• TEXT SEGMENT:
Segment Open
From April 13, 2020, through May 14, 2021, the Company entered into twenty-one License Co-Development Participation Agreements (the “Participation Agreements”) with certain accredited investors (“Participants”) for an aggregate of $2,985,000. The Participation Agreements provide for the issuance of warrants to such Participants and allows the Participants to participate in the fees (the “Fees”) from licensing or selling bioactive ingredients or molecules derived from ZIVO’s algae cultures. Specifically, ZIVO has agreed to provide to the Participants a 44.775% “Revenue Share” of all license fees generated by ZIVO from any licensee.

 

The Participation Agreements allow the Company the option to buy back the right, title and interest in the Revenue Share for an amount equal to the amount funded plus a forty percent (40%) premium, if the option is exercised less than 18 months following execution, and for either forty (40%) or fifty percent (50%) if the option is exercised more than 18 months following execution. Pursuant to the terms of twelve of the Participation Agreements, the Company may not exercise its option until it has paid the Participants a revenue share equal to a minimum of thirty percent (30%) of the amount such Participant’s total payment amount. Pursuant to the terms of the one of the Participation Agreements, the Company may not exercise its option until it has paid the Participant a revenue share equal to a minimum of one hundred forty percent (140%) of the amount such Participant’s total payment amount. Five of the Participation Agreements have no minimum threshold payment. Once this minimum threshold is met, the Company may exercise its option by delivering written notice to a Participant of its intent to exercise the option, along with repayment terms of the amount funded, which may be paid, in the Company’s sole discretion, in one lump sum or in four (4) equal quarterly payments. If the Company does not make such quarterly payments timely for any quarter, then the Company shall pay the prorate Revenue Share amount, retroactive on the entire remaining balance owed, that would have been earned during such quarter until the default payments have been made and the payment schedule is no longer in default.
Segment Closed
• CHECK YOUR UNDERSTANDING:
#1 In the passage, what percentage of all license fees did ZIVO agree to provide to the Participants as a Revenue Share?
#2 Retype the section of the passage starting at "From April 13, 2020, through" and ending at "from any licensee.".
Use only the passage above to respond.

• PROVIDED MATERIAL:
Segment Open
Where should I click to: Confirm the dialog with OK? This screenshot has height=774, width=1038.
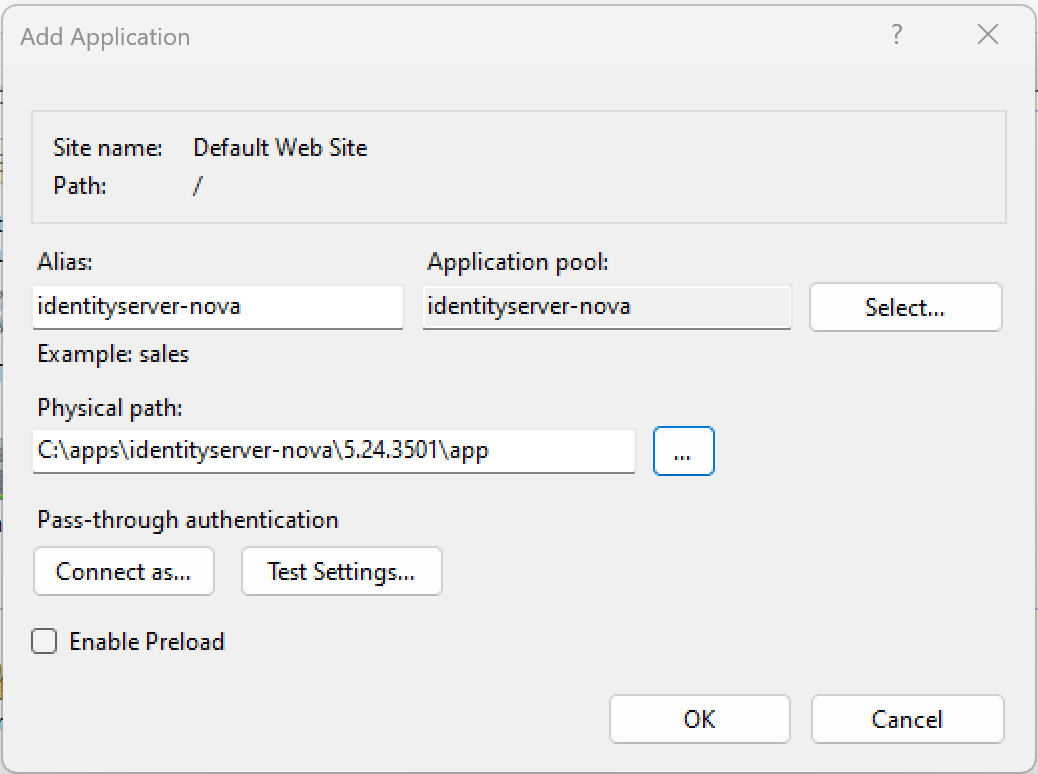pyautogui.click(x=699, y=719)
Segment Closed
• SOLVED PROBLEMS:
#1 44.775%

#2
From April 13, 2020, through May 14, 2021, the Company entered into twenty-one License Co-Development Participation Agreements (the “Participation Agreements”) with certain accredited investors (“Participants”) for an aggregate of $2,985,000. The Participation Agreements provide for the issuance of warrants to such Participants and allows the Participants to participate in the fees (the “Fees”) from licensing or selling bioactive ingredients or molecules derived from ZIVO’s algae cultures. Specifically, ZIVO has agreed to provide to the Participants a 44.775% “Revenue Share” of all license fees generated by ZIVO from any licensee.